◆ ACTIVITY
The following data has a line with "Screenshot is 1728x1610." and a line with "Small Grants Program (952, 1351)". Write out exactly those lines and all the lines between them.

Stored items
****************

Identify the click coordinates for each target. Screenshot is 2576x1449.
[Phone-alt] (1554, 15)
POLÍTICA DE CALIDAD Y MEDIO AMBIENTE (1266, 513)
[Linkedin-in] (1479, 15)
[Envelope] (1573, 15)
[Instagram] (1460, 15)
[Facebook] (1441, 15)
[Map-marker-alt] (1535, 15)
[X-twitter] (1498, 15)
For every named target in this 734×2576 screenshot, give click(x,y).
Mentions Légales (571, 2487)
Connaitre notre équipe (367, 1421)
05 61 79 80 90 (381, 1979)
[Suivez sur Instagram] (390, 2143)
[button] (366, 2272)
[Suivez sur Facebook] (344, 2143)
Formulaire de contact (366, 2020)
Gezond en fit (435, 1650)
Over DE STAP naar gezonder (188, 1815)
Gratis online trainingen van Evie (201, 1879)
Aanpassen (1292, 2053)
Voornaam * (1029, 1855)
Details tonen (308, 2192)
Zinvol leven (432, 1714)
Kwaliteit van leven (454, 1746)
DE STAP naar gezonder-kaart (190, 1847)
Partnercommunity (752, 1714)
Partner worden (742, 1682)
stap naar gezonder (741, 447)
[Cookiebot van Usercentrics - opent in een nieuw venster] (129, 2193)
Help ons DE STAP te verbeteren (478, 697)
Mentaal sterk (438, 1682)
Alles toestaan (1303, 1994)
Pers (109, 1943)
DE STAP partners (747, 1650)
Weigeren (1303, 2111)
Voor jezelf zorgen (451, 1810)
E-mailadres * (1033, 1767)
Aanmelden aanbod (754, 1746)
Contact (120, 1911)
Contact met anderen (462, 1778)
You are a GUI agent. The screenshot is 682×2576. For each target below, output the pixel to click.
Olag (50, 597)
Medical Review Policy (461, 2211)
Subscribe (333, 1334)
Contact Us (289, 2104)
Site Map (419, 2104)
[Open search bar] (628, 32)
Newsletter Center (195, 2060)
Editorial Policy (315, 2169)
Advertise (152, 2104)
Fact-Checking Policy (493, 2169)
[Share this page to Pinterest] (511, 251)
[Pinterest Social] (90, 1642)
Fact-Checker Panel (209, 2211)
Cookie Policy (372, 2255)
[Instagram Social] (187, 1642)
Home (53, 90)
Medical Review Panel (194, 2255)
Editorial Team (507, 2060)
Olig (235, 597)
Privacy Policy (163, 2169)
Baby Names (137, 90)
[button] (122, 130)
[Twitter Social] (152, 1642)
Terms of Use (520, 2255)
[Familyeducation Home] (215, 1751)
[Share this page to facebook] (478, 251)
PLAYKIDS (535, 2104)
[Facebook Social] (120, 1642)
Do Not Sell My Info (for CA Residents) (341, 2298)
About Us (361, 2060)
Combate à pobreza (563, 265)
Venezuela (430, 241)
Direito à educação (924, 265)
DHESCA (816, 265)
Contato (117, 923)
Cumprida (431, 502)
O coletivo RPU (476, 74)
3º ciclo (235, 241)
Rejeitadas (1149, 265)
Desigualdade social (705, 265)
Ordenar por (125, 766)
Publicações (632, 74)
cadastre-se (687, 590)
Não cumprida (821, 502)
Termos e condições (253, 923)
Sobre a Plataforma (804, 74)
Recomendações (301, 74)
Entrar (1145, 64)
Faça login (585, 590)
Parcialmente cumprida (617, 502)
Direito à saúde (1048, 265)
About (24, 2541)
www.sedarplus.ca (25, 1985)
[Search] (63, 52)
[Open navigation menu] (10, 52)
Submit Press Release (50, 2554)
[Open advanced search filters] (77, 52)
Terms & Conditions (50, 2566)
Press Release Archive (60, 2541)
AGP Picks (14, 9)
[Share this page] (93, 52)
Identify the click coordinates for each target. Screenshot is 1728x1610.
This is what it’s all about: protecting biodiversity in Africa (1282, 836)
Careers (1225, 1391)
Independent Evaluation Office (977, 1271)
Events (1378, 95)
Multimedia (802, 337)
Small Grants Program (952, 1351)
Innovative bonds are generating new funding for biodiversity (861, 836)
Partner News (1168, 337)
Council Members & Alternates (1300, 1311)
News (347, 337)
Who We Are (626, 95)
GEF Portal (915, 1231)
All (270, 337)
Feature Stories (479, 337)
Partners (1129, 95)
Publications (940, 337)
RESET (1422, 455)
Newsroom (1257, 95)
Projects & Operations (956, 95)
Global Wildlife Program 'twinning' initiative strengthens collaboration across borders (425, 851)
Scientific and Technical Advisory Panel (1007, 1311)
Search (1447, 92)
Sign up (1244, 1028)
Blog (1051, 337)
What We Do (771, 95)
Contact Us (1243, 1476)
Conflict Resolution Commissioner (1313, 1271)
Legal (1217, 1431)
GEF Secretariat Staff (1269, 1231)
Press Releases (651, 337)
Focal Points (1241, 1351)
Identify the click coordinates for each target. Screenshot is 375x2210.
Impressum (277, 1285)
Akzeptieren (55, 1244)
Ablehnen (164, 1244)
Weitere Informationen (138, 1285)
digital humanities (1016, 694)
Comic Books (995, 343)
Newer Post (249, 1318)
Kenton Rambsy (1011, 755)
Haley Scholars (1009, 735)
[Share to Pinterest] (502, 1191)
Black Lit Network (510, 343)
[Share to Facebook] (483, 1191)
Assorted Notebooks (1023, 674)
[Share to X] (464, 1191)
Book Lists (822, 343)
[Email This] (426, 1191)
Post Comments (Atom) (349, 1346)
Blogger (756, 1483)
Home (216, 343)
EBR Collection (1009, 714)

****************

◆ WRITTEN SOLUTION
Identify the click coordinates for each target. Screenshot is 1728x1610.
This is what it’s all about: protecting biodiversity in Africa (1282, 836)
Careers (1225, 1391)
Independent Evaluation Office (977, 1271)
Events (1378, 95)
Multimedia (802, 337)
Small Grants Program (952, 1351)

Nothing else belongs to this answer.